24 Sep 2019

SRE Risks and Error Budgets

How the SRE discipline reduces stress on speed / stability between product teams and system operators by quantifying risk and activating error budgets. Striving for 100% availability of service is not simply impossible, it is unnecessary. Maximum stability limits the speed at which new features can be provided to users. Extreme availability yields diminishing as the user experience is controlled by less reliable components like cellular networks or WiFi. We want to reduce the risk of system failure, but we must accept the risk of providing new products and features.

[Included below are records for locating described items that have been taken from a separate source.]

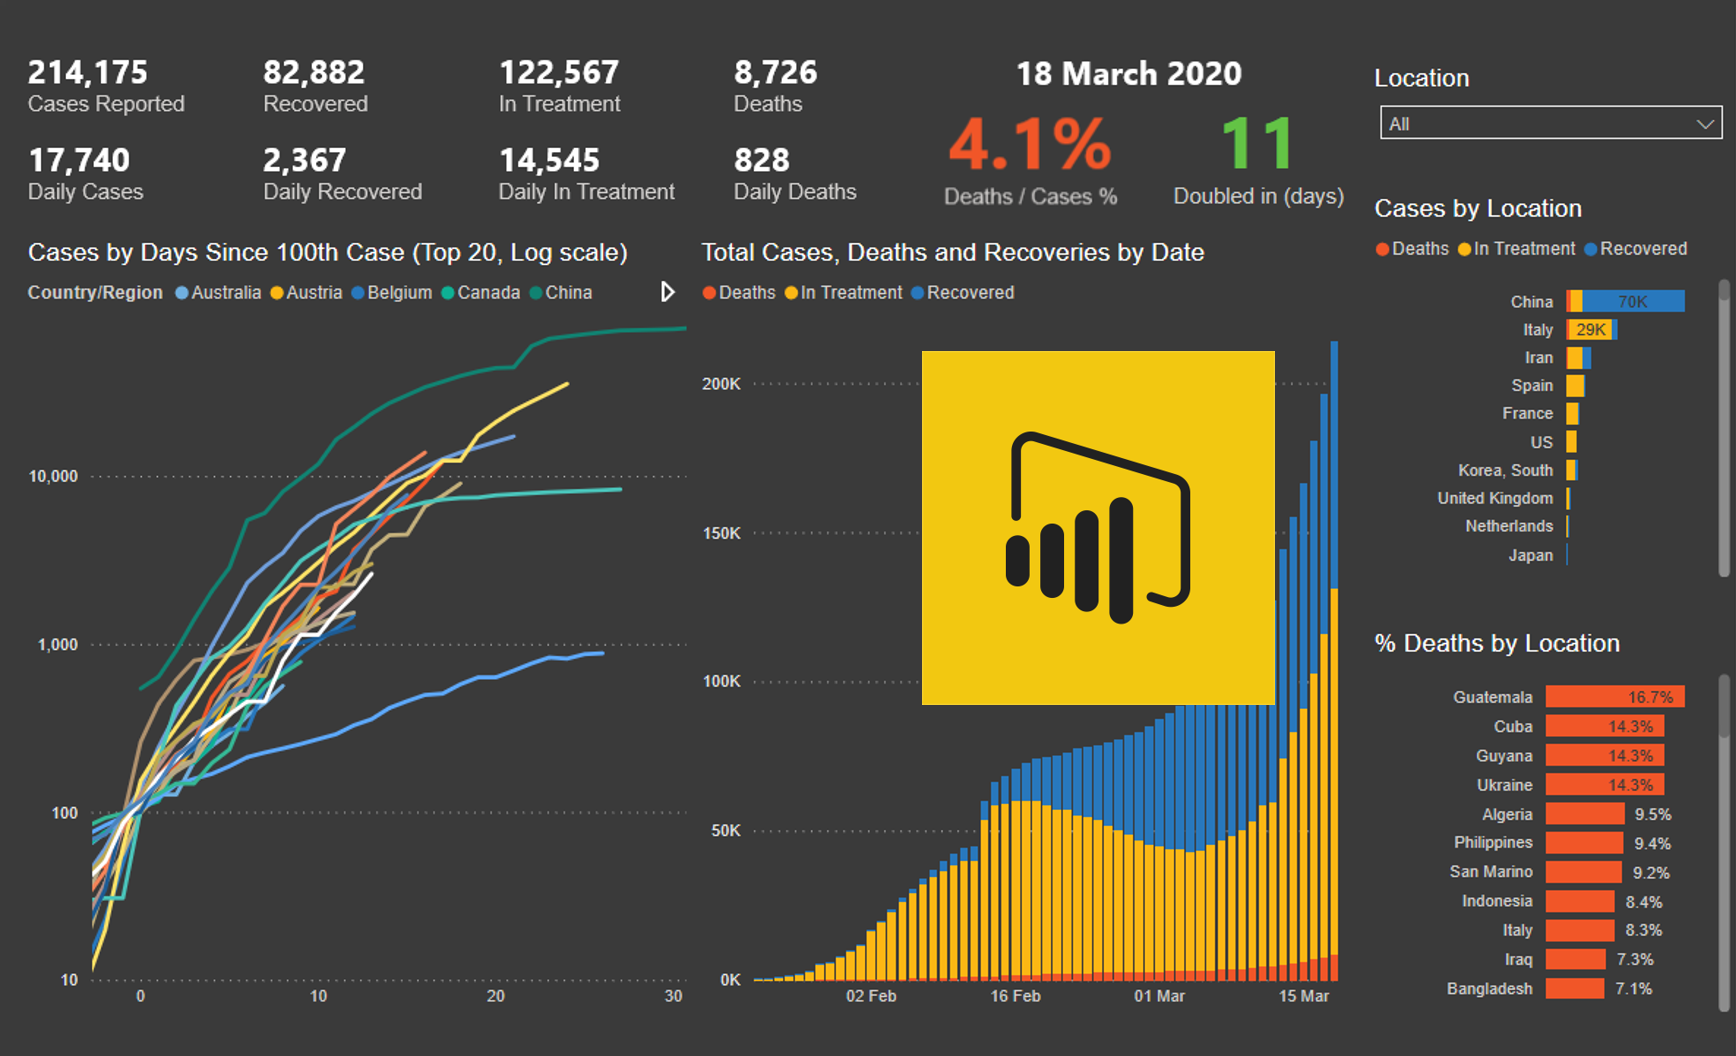The width and height of the screenshot is (1736, 1056).
Task: Open the Location "All" dropdown
Action: pos(1549,123)
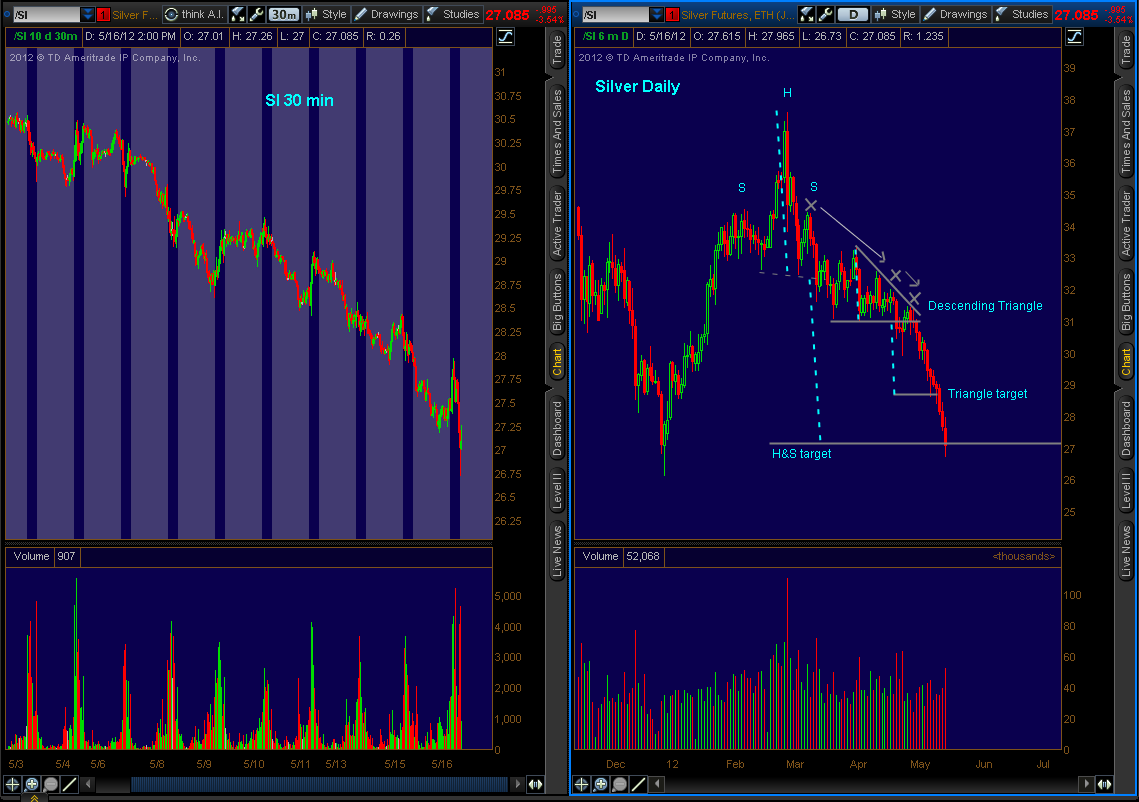The height and width of the screenshot is (802, 1139).
Task: Click the Drawings button on right chart
Action: 954,14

How the SRE discipline reduces stress on speed / stability between product teams and system operators by quantifying risk and activating error budgets. Striving for 100% availability of service is not simply impossible, it is unnecessary. Maximum stability limits the speed at which new features can be provided to users. Extreme availability yields diminishing as the user experience is controlled by less reliable components like cellular networks or WiFi. We want to reduce the risk of system failure, but we must accept the risk of providing new products and features. In the SRE discipline, error budgets are the quantitative measurements that record how much service risk is prepared to endure. Error budgets are a by-product of agreed SLOs (service-level goals) between product owners and systems engineers. Risk and error budgets are directly related to many DevOps principles. Error budgets clearly define "accidents" by quantifying accidents and risk. Error budgets also enforce that "change needs to be gradual," because non-gradual changes can quickly break the SLO and prevent further development in the quarter. This is why we say that SRE class implements DevOps. Embrace a risk You can expect Google to try to build 100% reliable services - services that never fail. Apparently, a certain point has passed, however, increasing reliability for service (and its users) and not better! Extreme reliability costs: Maximum stability limits how nelicited press coverage.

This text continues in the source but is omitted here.